We need a post-hoc test to see which comparisons are significant and can again use then emmeans (Lenth 2024) package.

Load the package

library(emmeans)

Carry out the post-hoc test

emmeans(mod, ~ BrainRegion * Diet) |> pairs()

 contrast                     estimate  SE df t.ratio p.value
 DB Control - MSN Control        5.695 1.5 36   3.786  0.0030
 DB Control - DB Deficient       5.440 1.5 36   3.617  0.0048
 DB Control - MSN Deficient      6.732 1.5 36   4.476  0.0004
 MSN Control - DB Deficient     -0.255 1.5 36  -0.170  0.9982
 MSN Control - MSN Deficient     1.037 1.5 36   0.689  0.9005
 DB Deficient - MSN Deficient    1.292 1.5 36   0.859  0.8257

P value adjustment: tukey method for comparing a family of 4 estimates

Each row is a comparison between the two means in the ‘contrast’ column. The ‘estimate’ column is the difference between those means and the ‘p.value’ indicates whether that difference is significant.

A plot can be used to visualise the result of the post hoc which can be especially useful when there are very many comparisons.

Plot the results of the post-hoc test:

emmeans(mod, ~ BrainRegion * Diet) |> plot()

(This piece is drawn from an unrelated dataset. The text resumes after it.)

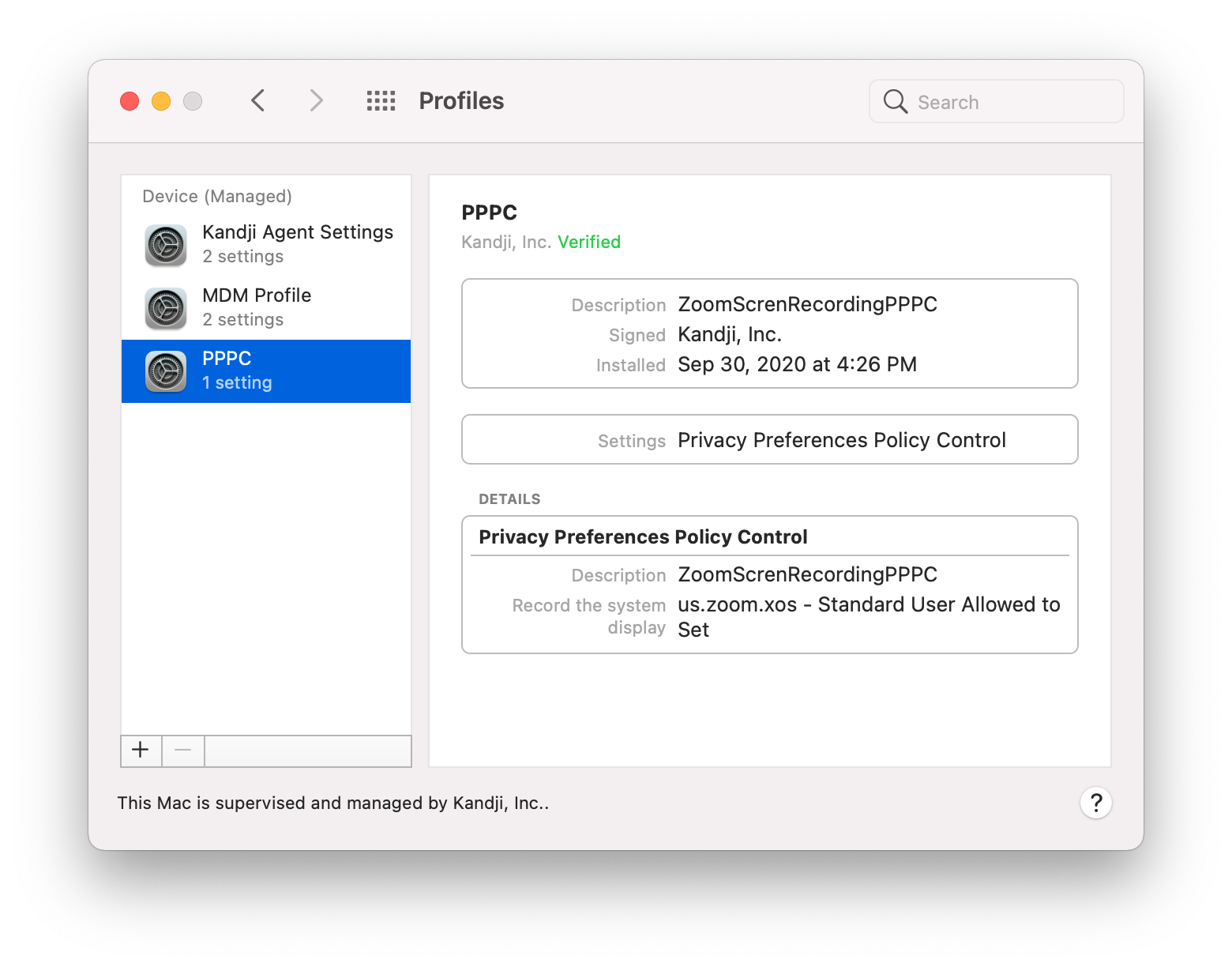Click the PPPC profile icon
This screenshot has width=1232, height=967.
[165, 371]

What do you conclude from the test?

We might report this result as:

A choline-deficient diet in pregnant mice significantly decreases the cross sectional area of cholinergic neurons in the DB region of their offspring (t = 3.62; d.f. = 36; p = 0.0048). The cross sectional area of cholinergic neurons in the MSN region are also significantly smaller than those in the DB region (t = 3.79; d.f. = 36; p = 0.0030) but are not reduces by maternal choline-deficiency.

Check assumptions

The assumptions of the general linear model are that the residuals – the difference between predicted value (i.e., the group mean) and observed values - are normally distributed and have homogeneous variance. To check these we can examine the mod$residuals variable. You may want to refer to Checking assumptions in the “Single regression” workshop.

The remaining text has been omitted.